◆ Task requirements ◆
1. Please retype part of the Twitter passage without changes, starting with "When reading the" and going on through "to them later.".
2. Give every numbered heading that appears in the Twitter passage.

◆ Reading passage ◆
---------------
If it’s someone you don’t trust, this may be intentional spam. And if that’s the case, you should probably unfollow them.

 

14. What are Lists and should I use them?

When Lists came out, they were cool and trendy. If you added me to a list, I felt appreciated. People would create lists for specific categories for “cool people” or “tech people” or whatever. And they were very useful in some cases.

 

But then people took advantage of them. They started adding everyone to lists, knowing that they may then get a follow back. The use of lists quickly became insincere and lacked value.

But, there is still one use of lists. If you follow a lot of people, you may want to group them so that you can view incoming tweets by categories. Maybe you’re watching the Brewers and only want to read people you’ve put into the “Brewers Fans” list.

Do me a favor, though. Don’t use lists as a way to follow people without actually “following” them. Again, an old trick is to follow thousands of people because many will naturally follow back. It’s all about reciprocation. But when you follow thousands of people, you can’t keep up with your timeline. So instead, those individuals will often filter you out completely and focus on one, small list.

In other words, use Lists for good, not for evil.

 

15. What does it mean to “Favorite” a tweet?

When reading the tweets of others, you’ll have the option to Reply, Retweet or Favorite. I personally don’t use Favorites much, but I’m seeing it used more and more these days. It’s a way to show appreciation for someone else’s tweet, but that typically isn’t broadcasted to followers. So it’s not as strong as a Retweet.

 

For me, I see it’s purpose for bookmarking. Someone said something you want to preserve, Favorite it. If you’re running a Twitter account for your brand, Favorite the nice things people say about your company so that you can refer to them later.

 

16. What is a hashtag (#)?

If there’s one thing that confuses new Twitter users more than anything else, it’s the hashtag. It’s multipurpose. Sometimes it has no purpose at all, which doesn’t help that new user understand.

 

So, briefly, let’s just explain what it does. If you add a # in front of a word or combination of words (no spaces or characters), it will link to a Twitter search of every Tweet that used that hashtag. For example, if you put # before “Brewers” it will create #Brewers.

Okay, so why? Well, I like to use it when I’m tweeting about a specific topic. As a Brewers fan, I most often use it when tweeting about the Brewers. If I don’t use the word “Brewers” in such a tweet, I add #Brewers at the end. People save this search and will follow it if they only want to have a discussion about the Brewers (or whatever topic it is). This is also a good way to get discovered.

It’s also used for business purposes. You’ll often see it in branding campaigns. You’ll often see people use it when they are on social media conference calls or at conferences. Everyone will use the same hashtag when they are taking public notes, and it makes it easy to follow the discussion.

Finally, people may just use a hashtag to convey an emotion (#sad). Or, the hashtag may have no purpose at all. People will just use it as a punch line to tell a joke. It’s multipurpose and a major part of the Twitter language.

 

17. What is a Retweet and why are there two different ways to do it?
---------------
◆ Source material ◆
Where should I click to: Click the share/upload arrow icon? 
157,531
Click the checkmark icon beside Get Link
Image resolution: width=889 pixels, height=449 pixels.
---------------
◆ Expected outputs ◆
1.
When reading the tweets of others, you’ll have the option to Reply, Retweet or Favorite. I personally don’t use Favorites much, but I’m seeing it used more and more these days. It’s a way to show appreciation for someone else’s tweet, but that typically isn’t broadcasted to followers. So it’s not as strong as a Retweet.

 

For me, I see it’s purpose for bookmarking. Someone said something you want to preserve, Favorite it. If you’re running a Twitter account for your brand, Favorite the nice things people say about your company so that you can refer to them later.

2.
14. What are Lists and should I use them?
15. What does it mean to "Favorite" a tweet?
16. What is a hashtag (#)?
17. What is a Retweet and why are there two different ways to do it?